Por muitos anos, Los Choneros, braço do Cartel de Sinaloa no Equador, foi considerada a facção dominante no país, mas o fim de sua hegemonia em 2020, com a morte de seu líder Jorge Luis Zambrano, conhecido como "Rasquiña", deixou o caminho aberto para Los Lobos — que reinvidacaram o assassinato de Villavicencio — a assumirem o controle de uma poderosa federação de gangues, incluindo Los Tiguerones e Los Chone Killers, e competir pelo controle das prisões no Equador e pelo tráfico de drogas.

Hoje, a facção é apontada pelo observatório InSight Crime como o segundo maior grupo criminoso do país, com mais de 8 mil membros distribuídos nas prisões equatorianas. E desde 2016, Los Lobos e seus aliados fornecem armas e segurança para o cartel mexicano CJNG. Por isso, Los Tiguerones, Los Chone Killers e Los Lobos se autodenominam coletivamente como a Nova Geração.

Em fevereiro de 2021, a Nova Geração coordenou ataques contra os líderes regionais dos Los Choneros, tendo como alvo dois potenciais sucessores. Ambos conseguiram sair vivos, mas as disputas deixaram 80 presos mortos. Nos últimos anos, o grupo esteve envolvido em vários massacres sangrentos em presídios, que deixaram mais de 315 presos mortos só em 2021, e atua principalmente com tráfico de drogas e mineração ilegal. Los Lobos também se tornou muito ativa na indústria de mineração ilegal.

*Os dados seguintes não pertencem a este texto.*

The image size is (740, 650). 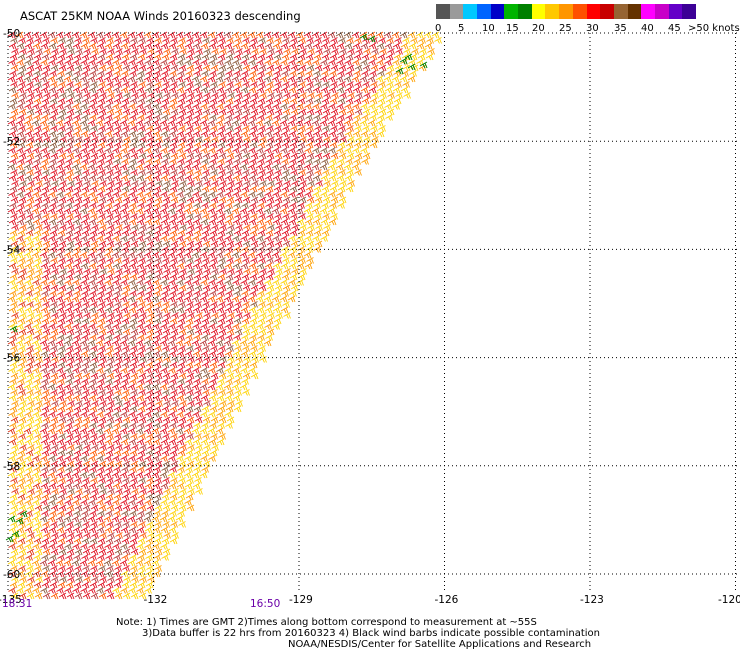 I want to click on colorbar-swatch, so click(x=608, y=12).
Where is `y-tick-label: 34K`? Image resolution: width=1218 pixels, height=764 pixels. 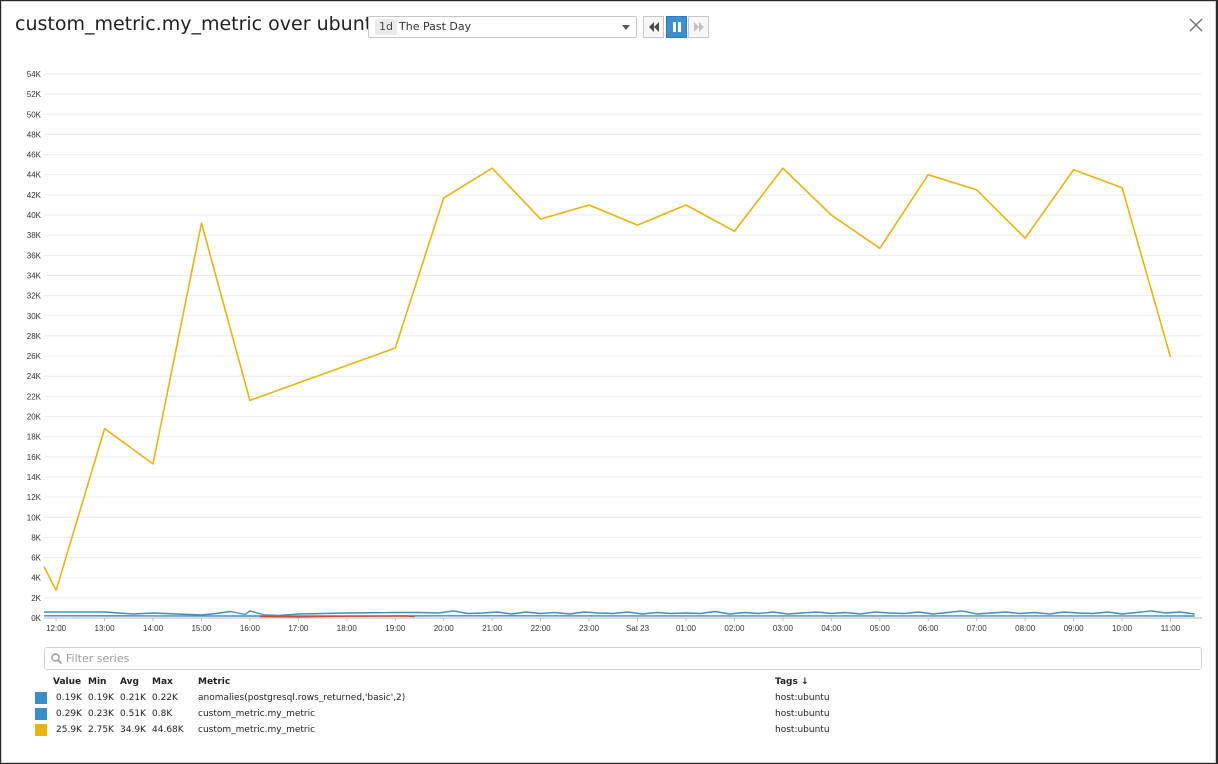
y-tick-label: 34K is located at coordinates (34, 276).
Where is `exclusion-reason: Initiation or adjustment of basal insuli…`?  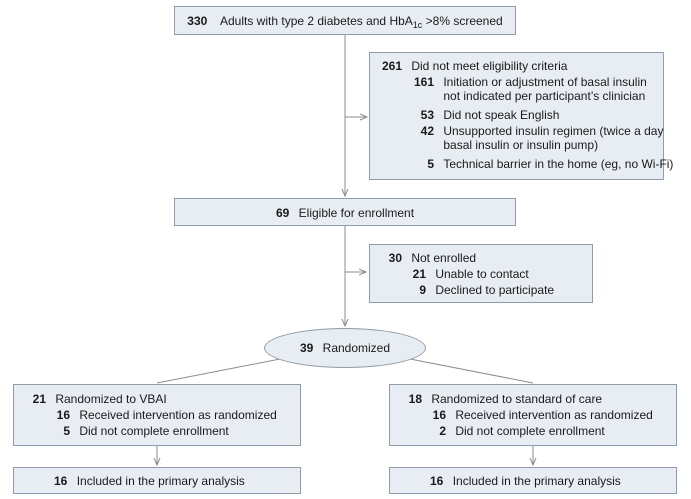 exclusion-reason: Initiation or adjustment of basal insuli… is located at coordinates (545, 89).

O desmonte de importantes estruturas de segurança a partir de 2017 explica em parte o aumento sem precedentes das taxas de homicídio no Equador, que passaram de 5,6 por 100 mil habitantes em 2017, para 20 homicídios por 100 mil habitantes em 2021. Isso aproxima o país do Brasil, que, com uma taxa de homicídios de 22,3 por 100 mil habitantes registradas naquele ano, é o segundo país mais violento da América do Sul, depois da Venezuela (taxa de 40,9 por 100 mil em 2021, segundo o Observatório Venezuelano da Violência).

Após novos dias de tumultos, que deixaram 68 presos mortos em novembro, as autoridades equatorianas apontaram o envolvimento de cartéis mexicanos na violência desenfreada nas prisões do país.

A onda de violência não parou ao longo de 2022, com um confronto sangrento entre Los Lobos e uma gangue menor, conhecida como R7. Em maio, 44 foram mortos em um massacre na prisão de Bellavista, perto de Quito. Alexánder Quesada, vulgo "Ariel", líder de Los Lobos, ordenou o ataque ao líder da quadrilha rival do R7, Marcelo Anchundia.

O presidente Guillermo Lasso, com baixa popularidade desde a pandemia, inicialmente reagiu à onda de violência com uma série de decretos de estados de exceção, medida que têm um alcance apenas pontual. Em maio, com desaprovação de quase 80%, anunciou uma medida extrema: usando um mecanismo constitucional conhecido como "morte cruzada", o presidente dissolveu a Assembleia Nacional e convocou novas eleições, que acontecem no dia 20.